Exercise goal » Beginning with the line that has "The image size is (1372, 874).", please write out each remaining line of the listing below, word for word.

⟨

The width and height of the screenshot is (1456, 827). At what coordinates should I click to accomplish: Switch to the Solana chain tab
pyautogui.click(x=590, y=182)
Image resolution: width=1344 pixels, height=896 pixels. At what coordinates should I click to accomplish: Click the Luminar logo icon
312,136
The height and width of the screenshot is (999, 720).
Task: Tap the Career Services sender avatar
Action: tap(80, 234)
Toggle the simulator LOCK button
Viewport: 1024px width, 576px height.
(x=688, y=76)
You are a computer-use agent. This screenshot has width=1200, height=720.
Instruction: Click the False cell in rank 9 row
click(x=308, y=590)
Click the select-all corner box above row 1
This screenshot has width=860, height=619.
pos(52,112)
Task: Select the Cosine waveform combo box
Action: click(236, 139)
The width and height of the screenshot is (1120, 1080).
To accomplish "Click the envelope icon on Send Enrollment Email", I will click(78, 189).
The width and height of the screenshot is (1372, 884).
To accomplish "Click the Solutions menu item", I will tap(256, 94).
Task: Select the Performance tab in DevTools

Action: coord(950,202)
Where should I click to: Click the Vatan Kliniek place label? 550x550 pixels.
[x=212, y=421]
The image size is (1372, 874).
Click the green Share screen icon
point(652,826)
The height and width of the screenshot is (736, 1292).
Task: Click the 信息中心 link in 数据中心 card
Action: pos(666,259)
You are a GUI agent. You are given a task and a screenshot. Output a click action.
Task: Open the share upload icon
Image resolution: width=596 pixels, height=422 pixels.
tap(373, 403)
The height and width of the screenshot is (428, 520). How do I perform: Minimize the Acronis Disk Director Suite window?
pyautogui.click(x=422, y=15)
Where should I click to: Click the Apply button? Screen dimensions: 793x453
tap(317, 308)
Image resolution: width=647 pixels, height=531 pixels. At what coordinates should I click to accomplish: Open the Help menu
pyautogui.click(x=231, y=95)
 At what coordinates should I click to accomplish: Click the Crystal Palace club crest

⟩

Written response »
The image size is (1372, 874).
Click the green Share screen icon
point(652,826)
The height and width of the screenshot is (736, 1292).
Task: Click the 信息中心 link in 数据中心 card
Action: pos(666,259)
You are a GUI agent. You are given a task and a screenshot. Output a click action.
Task: Open the share upload icon
Image resolution: width=596 pixels, height=422 pixels.
tap(373, 403)
The height and width of the screenshot is (428, 520). How do I perform: Minimize the Acronis Disk Director Suite window?
pyautogui.click(x=422, y=15)
Where should I click to: Click the Apply button? Screen dimensions: 793x453
tap(317, 308)
Image resolution: width=647 pixels, height=531 pixels. At what coordinates should I click to accomplish: Open the Help menu
pyautogui.click(x=231, y=95)
 At what coordinates should I click to accomplish: Click the Crystal Palace club crest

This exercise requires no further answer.